Sea Buckthorn's Effects on Liver Fibrosis

Sea buckthorn (Hippophae rhamnoides L.), often called a "superfruit," is a hardy shrub native to cold regions of Europe and Asia, with bright orange berries packed with vitamins (especially C and E), flavonoids, carotenoids, polyphenols, fatty acids, and other bioactive compounds. Traditionally used in folk medicine for various ailments, modern research highlights its potential hepatoprotective effects, including against liver fibrosis — the progressive scarring of liver tissue resulting from chronic inflammation, injury, or diseases like hepatitis, alcohol abuse, or metabolic disorders.

Liver fibrosis occurs when repeated liver damage activates hepatic stellate cells (HSCs), the main drivers of fibrosis. In a healthy liver, HSCs store vitamin A and remain quiescent. Chronic injury causes them to activate into myofibroblast-like cells, proliferating and overproducing extracellular matrix (ECM) components like collagens (types III and IV), laminin, and hyaluronic acid. This leads to scarring, impaired liver function, and potentially irreversible cirrhosis if unchecked. Preventing or reversing fibrosis often targets HSC activation, inflammation, oxidative stress, and ECM deposition.

Sea buckthorn shows promise in mitigating these processes through its rich antioxidant and anti-inflammatory profile.

Evidence from Studies

A key clinical study involved 50 patients with liver cirrhosis (Child-Pugh grades A and B), randomly divided into a treatment group receiving oral sea buckthorn extract (15 g three times daily for 6 months) and a control group. The treatment significantly reduced serum markers of fibrosis, including laminin (LN), hyaluronic acid (HA), collagen types III and IV, and total bile acids (TBA). It also shortened the time for aminotransferase normalization, indicating improved liver function. The authors concluded that sea buckthorn may restrain collagen and ECM synthesis, positioning it as a hopeful agent for preventing and treating liver fibrosis, though larger controlled trials are needed. (1)

In preclinical research, active components isolated from sea buckthorn berries (e.g., compounds labeled C13, C15, and C32) strongly inhibited TGF-β-induced HSC activation in vitro, reducing inflammatory factors and α-smooth muscle actin (α-SMA, a marker of activated HSCs). These compounds upregulated the DNA damage signaling pathway, potentially impairing HSC DNA repair, inducing apoptosis in damaged cells, and suppressing TGF-β effects. In rats with bile duct ligation (BDL)-induced fibrosis, sea buckthorn treatment attenuated fibrosis progression dose-dependently, lowering liver injury/inflammation markers and restoring function while downregulating α-SMA.
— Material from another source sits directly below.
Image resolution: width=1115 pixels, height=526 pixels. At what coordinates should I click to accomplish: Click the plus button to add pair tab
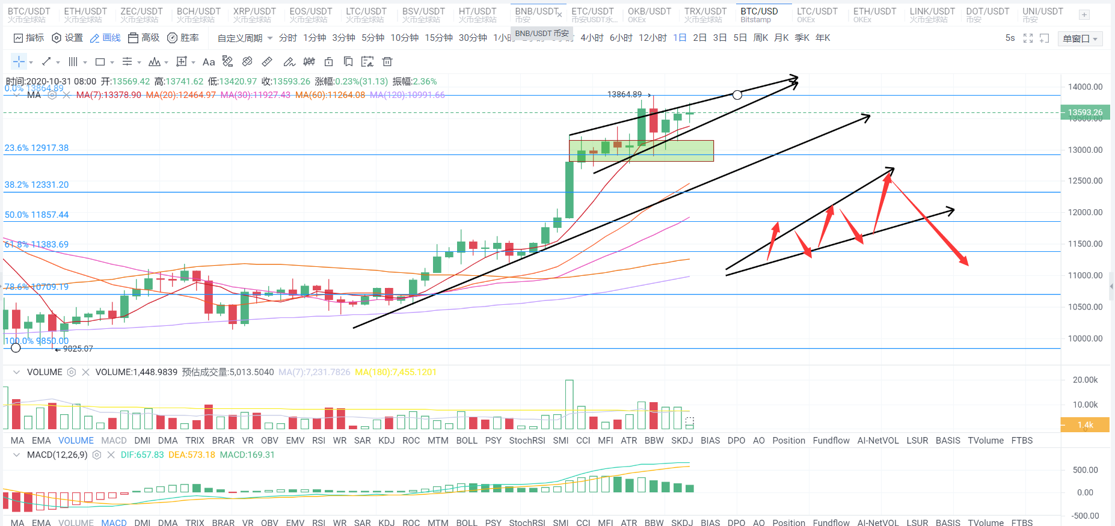(x=1084, y=15)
Liu et al. found supporting evidence related to active components regulating HSCs and fibrogenesis, as referenced in multiple sources including PubMed abstract from 2018).
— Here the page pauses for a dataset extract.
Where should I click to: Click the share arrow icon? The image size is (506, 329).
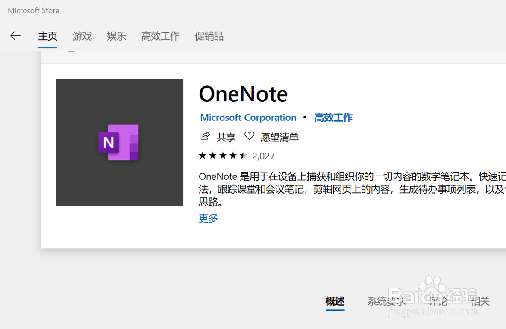pos(205,136)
Other animal models support hepatoprotection, such as reduced oxidative stress, inflammation, and lipid accumulation in high-fat or toxin-induced liver injury, aligning with antifibrotic potential.

Mechanisms of Action

Sea buckthorn's benefits stem from multiple synergistic mechanisms:

1. Antioxidant activity — Rich in polyphenols, flavonoids (e.g., isorhamnetin, quercetin derivatives), vitamin C/E, and carotenoids, it neutralizes reactive oxygen species (ROS), reducing oxidative stress that activates HSCs and promotes inflammation/fibrosis.

2. Anti-inflammatory effects — Lowers pro-inflammatory cytokines like TNF-α and IL-6 (elevated in fibrosis), modulating pathways like NF-κB to curb chronic inflammation driving HSC activation.

3. Inhibition of HSC activation and ECM production — Suppresses TGF-β signaling (central to fibrosis), reduces α-SMA expression, and limits collagen/laminin/HA synthesis. Some components may induce HSC apoptosis by disrupting DNA repair in activated cells.

4. Restoration of quiescent HSC state — Potential to support vitamin A/retinoic acid receptor (RAR) retention in HSCs, preventing transdifferentiation into myofibroblasts.

These actions collectively prevent progression and may aid reversal in early fibrosis stages by reducing ECM buildup and promoting resolution.

Sources

Gao ZL, Gu XH, Cheng FT, Jiang FH. Effect of Sea buckthorn on liver fibrosis: A clinical study. World J Gastroenterol. 2003;9(7):1615-1617.